En travaillant aux côtés de l’OTAN, Tokyo prétendra que son affirmation militaire et son agression croissantes s’alignent sur ce concept bidon et inconstitutionnel d’«autodéfense collective».
Dans cette optique, une délégation de l’OTAN s’est rendue au Japon du 24 au 26 avril, dirigée par le directeur de la division Sécurité coopérative, le général de corps d’armée Francesco Diella, qui a rencontré des responsables militaires japonais de premier plan. Au cours de ces discussions, Diella a déclaré: «Notre sécurité est profondément interconnectée. Mais il doit en être de même pour notre coopération, qui est enracinée dans nos valeurs communes et notre vision commune d’un monde libre, pacifique et prospère».
L’affirmation selon laquelle l’OTAN et ses pays membres, ainsi que le Japon, représentent des «valeurs communes» est dirigée contre la Russie et la Chine. Washington, Tokyo et leurs alliés prétendent qu’en Asie, la Chine représente une menace pour l’Indo-Pacifique «libre et ouvert». En réalité, les puissances impérialistes reprochent à Pékin de ne pas se plier à l’ordre établi et dominé par les États-Unis après la Seconde Guerre mondiale. Alors que Washington mène des opérations provocatrices et dangereuses de «liberté de navigation» aux portes de la Chine, toute réaction de Pékin est dénoncée comme une preuve de l’«agression» chinoise.

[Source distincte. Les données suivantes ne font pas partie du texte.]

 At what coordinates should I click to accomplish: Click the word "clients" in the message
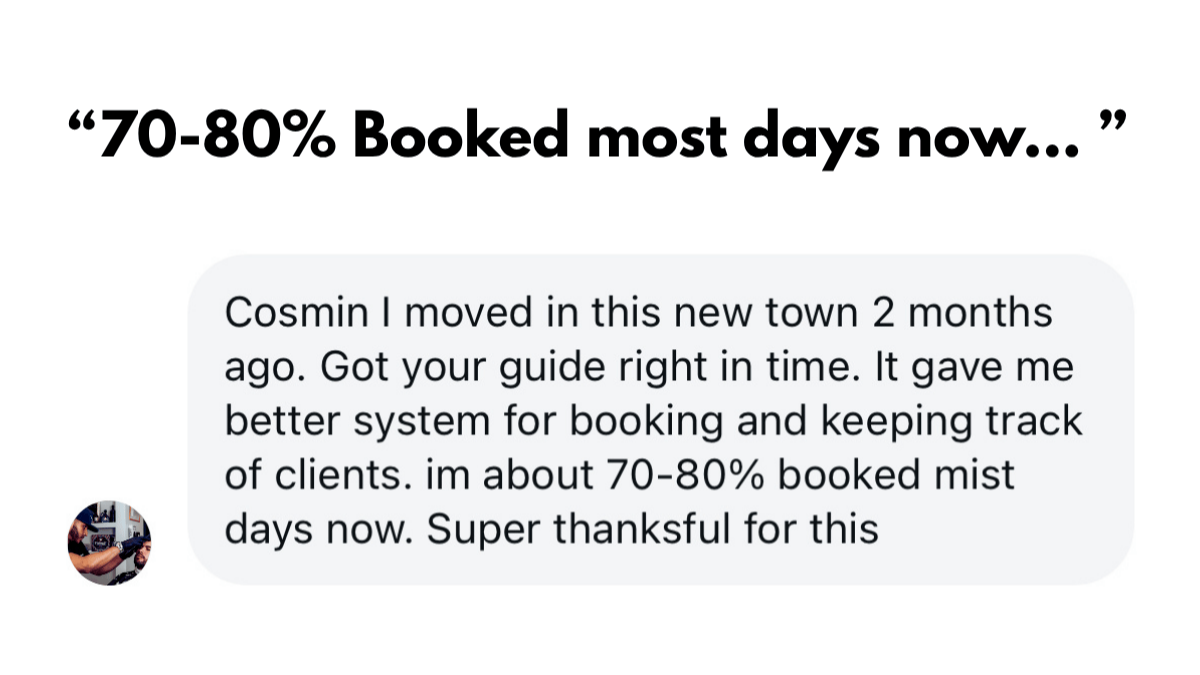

En outre, l’affirmation selon laquelle l’OTAN et, surtout, les États-Unis représentent les «valeurs démocratiques» est en contradiction avec la réalité. Aux États-Unis, les immigrés se voient refuser le droit d’asile tandis que la police tire régulièrement sur les travailleurs et les pauvres. En France, le président des riches, Emmanuel Macron, a recours à la répression policière contre les travailleurs en grève et les manifestants. Au Royaume-Uni, le journaliste Julian Assange reste derrière les barreaux de la prison de Belmarsh pour avoir dénoncé les crimes de l’impérialisme américain, tandis que le gouvernement britannique a gaspillé des centaines de millions de livres sterling pour la récente cérémonie de couronnement du roi Charles.
Au Japon, les crimes de guerre passés sont dissimulés afin de promouvoir la remilitarisation. Le PLD au pouvoir, sans véritable opposition de la part des autres partis, poursuit des amendements constitutionnels qui restreindraient sévèrement les droits démocratiques, et les journalistes subissent de l’obstruction, voire du harcèlement.
En fin de compte, l’objectif de Washington, de Tokyo et de l’OTAN n’est pas la défense des «valeurs démocratiques», mais la redivision de la région indopacifique aux dépens de la Chine, au risque d’une nouvelle guerre mondiale qui serait menée avec des armes nucléaires.